De 1999 à 2039, de la professionnalisation de l’évaluation à l’évaluation intégrée comme outil de pilotage démocratique, est-ce possible ? 

Article paru dans Pouvoirs Locaux, Juin 2019, Michel BASSET, Consultant, Maître de conférences associé à Sciences Po Lyon, Président de la Société Française de l’Evaluation

Les besoins de connaissance et de professionnalisation de l’évaluation sont parmi les enjeux qui ont justifié la création de la Société Française de l’Evaluation (SFE). 20 ans après, bien qu’encore insuffisamment utilisée, l’évaluation a pris une place significative dans la conception et le pilotage de l’action publique. Près de 3000 évaluations identifiées par l’observatoire de l’évaluation de la SFE entre 2007 et 2017. Les nouvelles formes de gouvernance de l’action publique et la demande des citoyens nécessitent de passer d’évaluations plutôt managériales à des évaluations plus politiques. Comment la SFE peut-elle y contribuer ?

A l’aube du XXIème siècle, l’évaluation se professionnalise

Lorsque la Société Française de l’Evaluation a été créé en 1999, il n’existait pas de base de connaissance du corpus des évaluations réalisées en France. Le constat était dressé de sa faible visibilité à l’échelon national et ceci pour plusieurs raisons : flou des frontières entre l’évaluation, le contrôle, la recherche en sciences sociales, éclatement du champ, déficit méthodologique, faible insertion de l’évaluation dans l’action administrative. Pourtant, dans les années quatre-vingt-dix, un certain nombre d’organismes et d’institutions avaient été créés, la Commission d’évaluation du RMI, le Comité National d’Evaluation de la Recherche, la Commission nationale d’évaluation de la politique de la ville et des services au sein de divers ministères. Petit à petit, des guides méthodologiques ont été élaborés contribuant à créer une communauté de vues et de conceptions. Un club de l’évaluation avait également été créé à l’initiative du ministère de la Fonction publique, signe d’un intérêt pour les questions d’évaluation. A noter que les travaux de ce club furent essentiellement alimentés par des expériences d’évaluations régionales plutôt que nationales.

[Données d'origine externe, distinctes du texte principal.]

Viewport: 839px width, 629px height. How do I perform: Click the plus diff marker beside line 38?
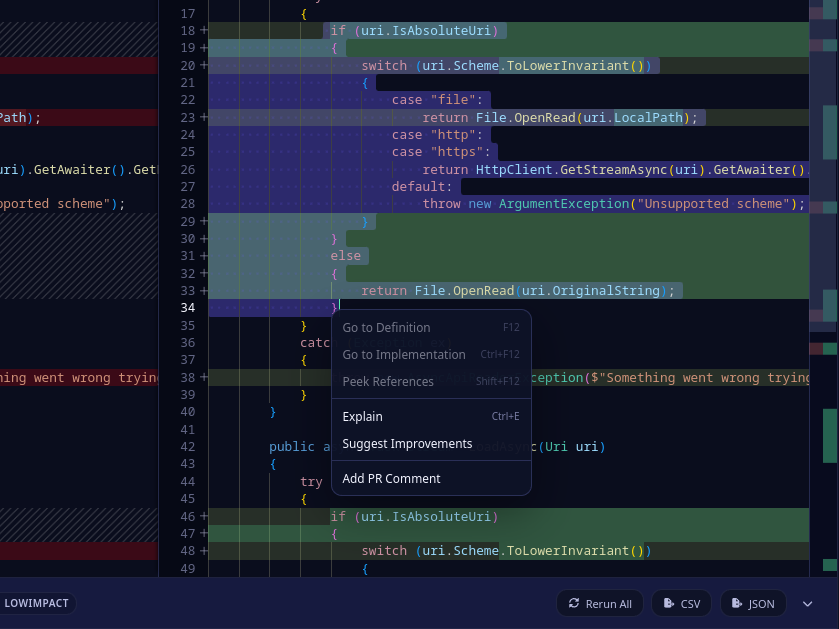pos(204,377)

Les années quatre-vingt-dix ont été des années de réelle appropriation des concepts de base de l’évaluation et d’une meilleure compréhension de la pratique des différentes démarches et méthodes. Elles ont ouvert une phase d’apprentissage par la pratique grâce à un foisonnement d’initiatives et d’expérimentations locales, de création de dispositifs régionaux d’évaluation. Il faut dire que le dynamisme de l’échelon régional en matière d’évaluation a été en partie lié à l’obligation réglementaire faite aux régions d’évaluer, que ce soit au niveau des Contrats de Plan Etat-région ou des fonds structurels européen. Les dispositifs en question ont généralement impliqué plusieurs acteurs, représentants des collectivités territoriales, des échelons déconcentrés de l’Etat ou des SGAR. Des compétences nouvelles en évaluation, issues de différentes disciplines des sciences humaines et sociales, ont petit à petit émergé à l’intérieur des services déconcentrés de l’Etat et dans les dispositifs partenariaux avec les collectivités.

En conséquence, au plan des compétences, on assiste à une grande diversification, avec par exemple l’apparition de l’utilisation de la méthode des groupes de comparaison. Ces évolutions ont été rendues possibles, dans un premier temps, par l’obligation réglementaire européenne d’évaluer. Mais, avec un peu de recul, on peut dire que la contrainte ne suffit pas ni à conduire la démarche d’évaluation à son terme, sous peine d’instaurer un rituel bureaucratique, ni à rendre systématiquement l’évaluation utile c’est-à-dire utilisée pour corriger ou concevoir des politiques. La Commission Européenne a d’ailleurs trouvé des dispositifs d’incitation pour pallier ces limites, telle la “ réserve de performance ”, qui attribue, dans le cadre des programmes structurels, un budget supplémentaire aux programmes les plus performants au vu des évaluations. Toutefois, ces mesures, restant cantonnées dans le domaine managérial, n’ont pas suffi à donner à l’évaluation sa dimension d’outil d’arbitrage de choix stratégique en matière de politiques publiques.

A la fin des années quatre-vingt-dix, malgré l’absence d’un observatoire de l’évaluation, on constate une amélioration très nette de la qualité générale de l’évaluation, un développement de la pratique au-delà du cercle des initiateurs originels. En même temps, s’il n’y a pas encore de « métier », on assiste à une structuration de l’activité professionnelle et des organisations dans le domaine de l’évaluation ; l’activité restant cependant confinée au niveau des gestionnaires de programmes et de politiques.

Or, une des questions principales qui a conduit à la création de la Société Française de l’Evaluation était d’élargir la sensibilité par rapport à l’évaluation hors du monde des professionnels.